Using the information:
A. In the forum post about elite armies, what army-wide rule did Dark Eldar have in 7th edition?
B. Write the next part of the forum post about elite armies, picking up after its final line.

(Document passage begins)

No. Not even close. What people want is for armies to feel like they do in the fluff. Asking for elite armies to feel that way is no different to wanting Dark Eldar to be fast or Tau to be shooty. These terms are relative. For example, in 7th edition Dark Eldar were considered fast. They had decent jetbikes, all their vehicles were Fast Skimmers and they had Fleet as an army wide rule. That same army with those movement rates in 9th edition would be slow because movement works completely differently now. That doesn't mean DE were slow in 7th edition because these things are relative to everyone else.

The points per model are important because they apply across the entire army to arrive at a final force that feels elite, if done right. If I'm playing Marines and I have 50 guys in a 2000 point army against 200 enemy models I want my 50 to feel more elite, even though the costs are the same. I don't want Move Marines. I just want Marines to feel like they should, whether I'm playing with them or against them. That means they should generally feel more elite than most other armies.
   
Made in de
Junior Officer with Laspistol






I realize when I first read the question I kind of misunderstood it.

(Document passage ends)
(Data segment begins)

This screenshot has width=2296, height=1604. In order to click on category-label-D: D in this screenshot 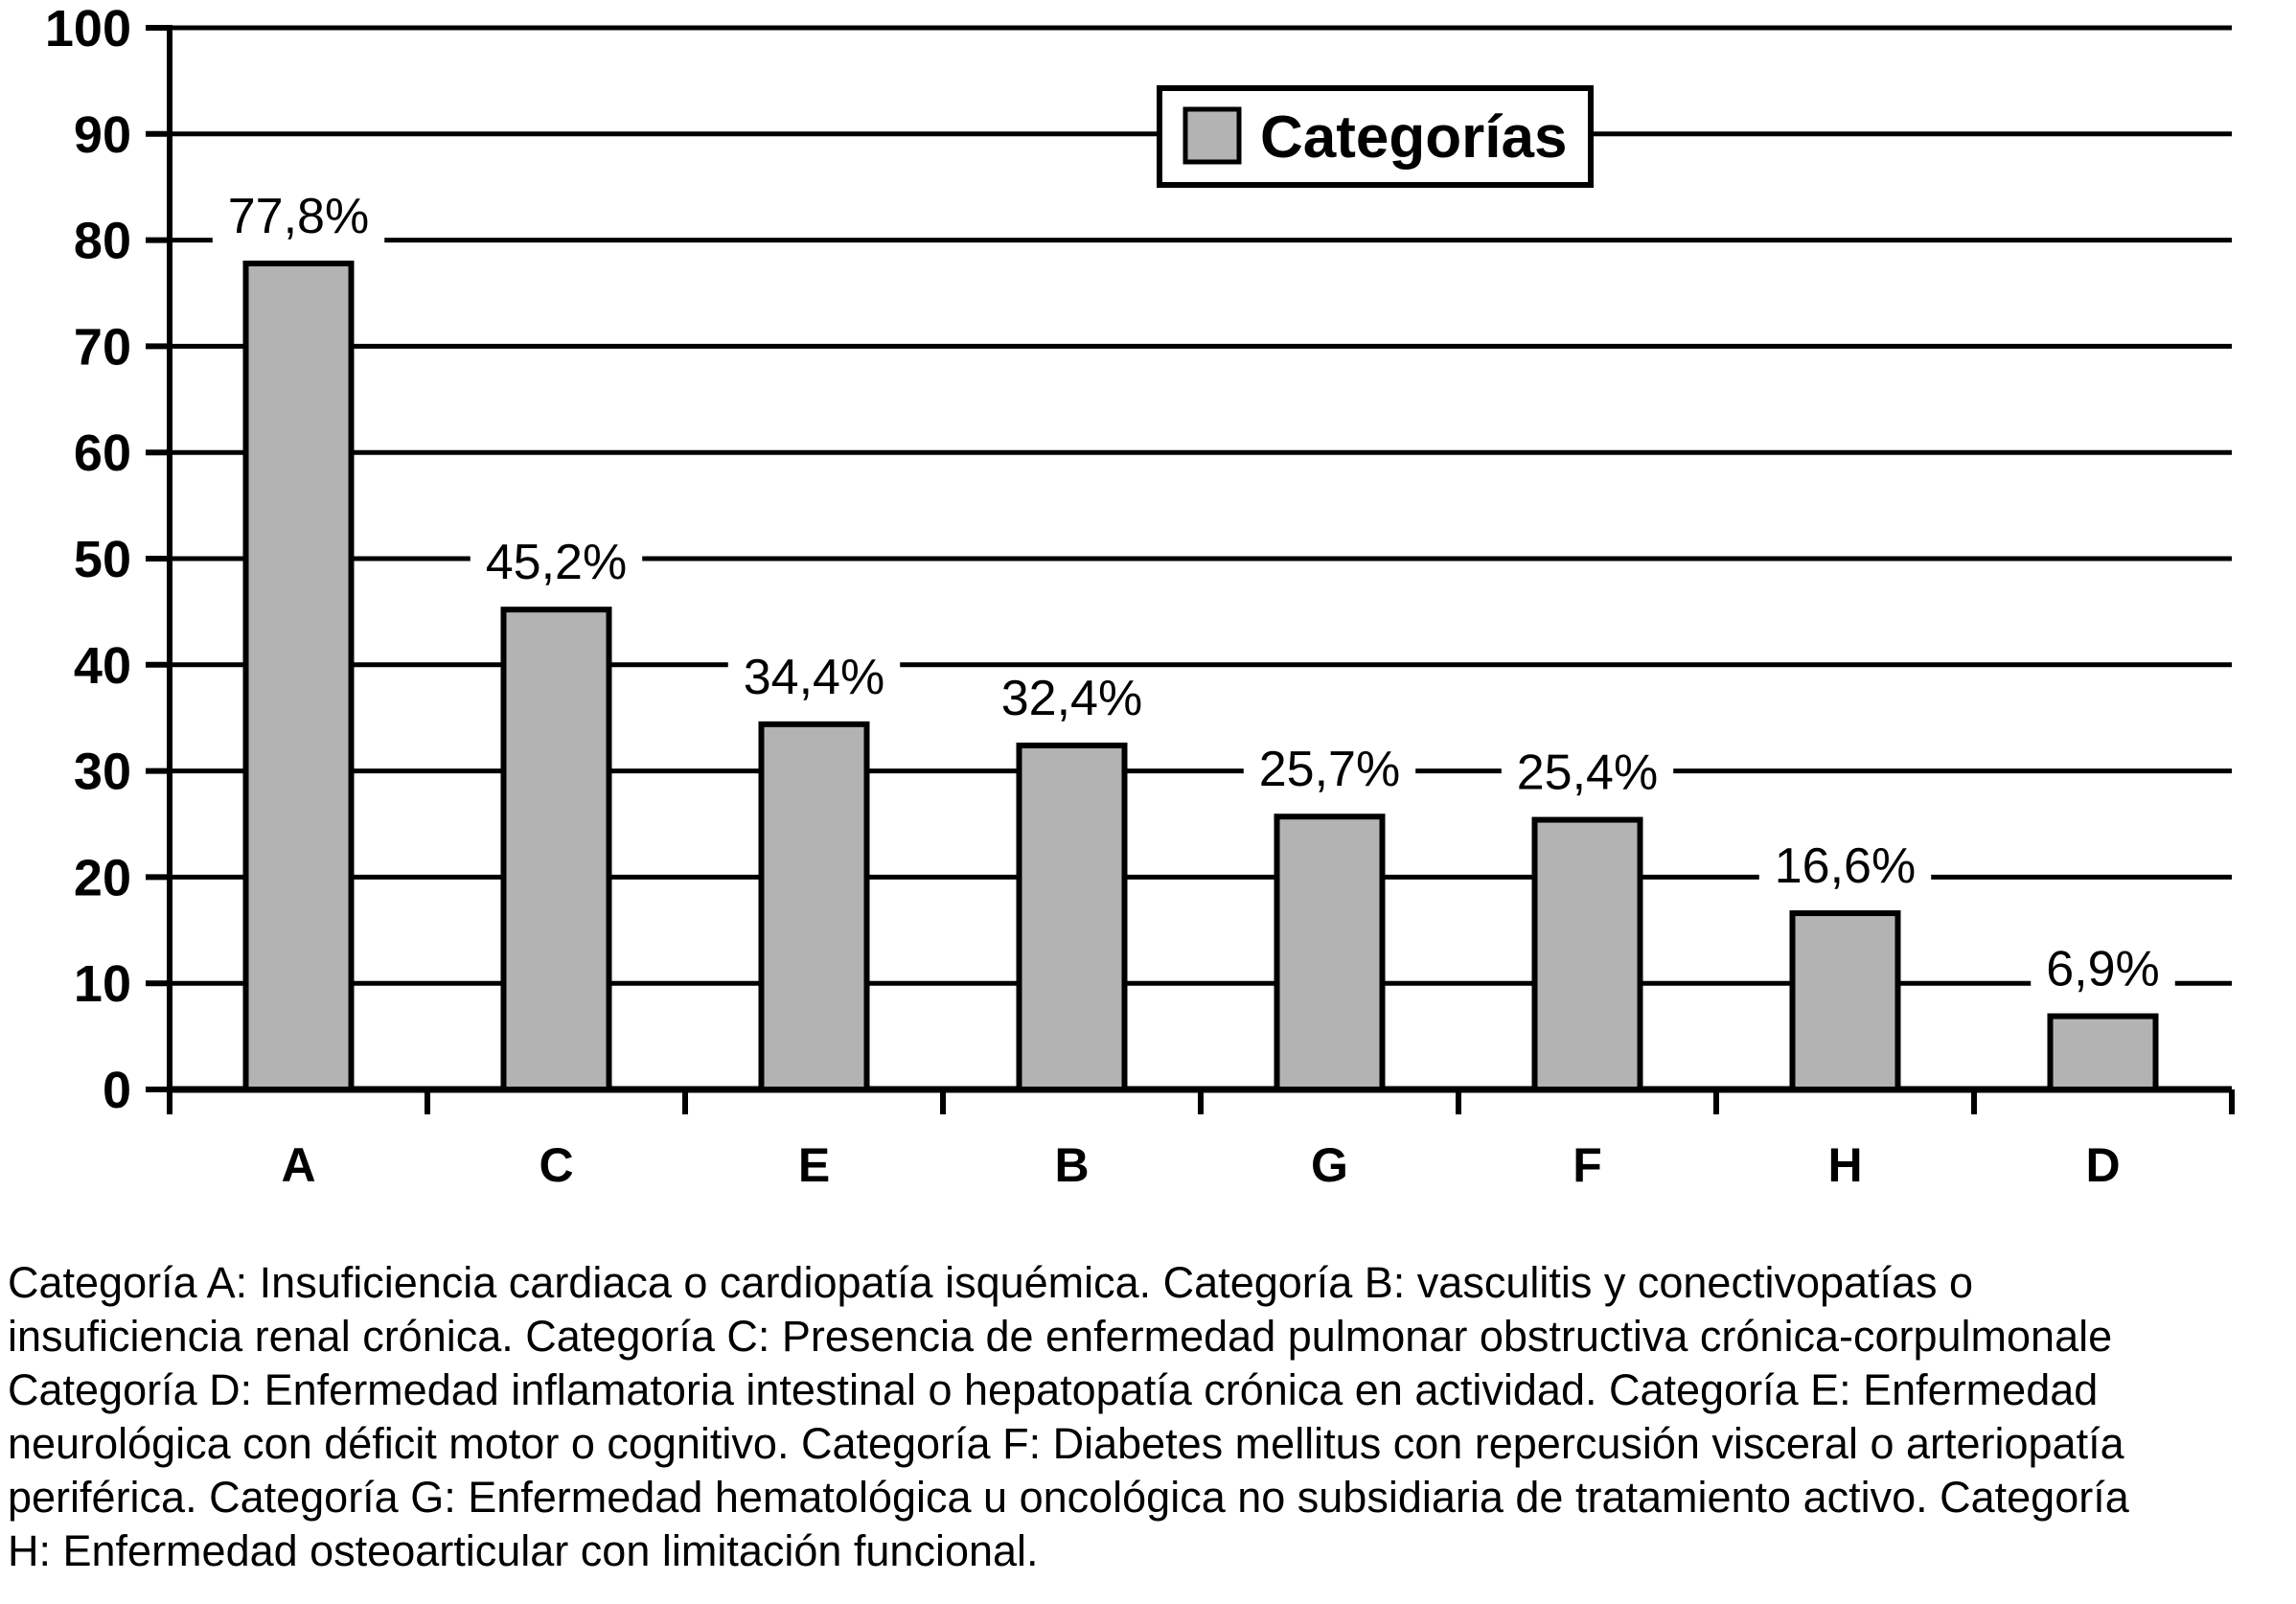, I will do `click(2102, 1165)`.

(Data segment ends)

Answers for each item:
A. Fleet.

B.
Nonetheless my 2 cents:

WITHIN my army I would define elite units as units who are significantly better then the average and most often intended for specific purposes like killing a specific set of targets, handing out buffs or performing a specific role that the "bread and butter" units can't. And in my image they usually come in lower numbers. To illustrate it a bit more with the example of an infantry heavy IG army: Infantry squads are not elite but what I refered to as "bread and butter".
- they are numerous
- they don't have a specific special task
- Loosing a squad usually won't upset the strategy completly

Contrary to that I might have things like a Command squad handing out buffs (a specific function), a veteran squad with melters (geared for a specific target) and some Psykers (a specific role, in this case: acting in the psychic face). All three groups have in common:
- they are not numerous
- they have specific tasks
- loosing them will have a significant impact on strategy (for example not being able to do psychic stuff anymore).



This personal definition gets a bit wonky when looking at "pure elite" armies like custodes and at least some flavors of Marine armies. Because within a pure Marine army a standard Marine is kind of a "bread and butter" unit und might get rather numerous. One could say though that an Aggressor feels (within the army) more elite than a standard marine because as above:
- there are likely fewer of them
- they have a specific task
- etc.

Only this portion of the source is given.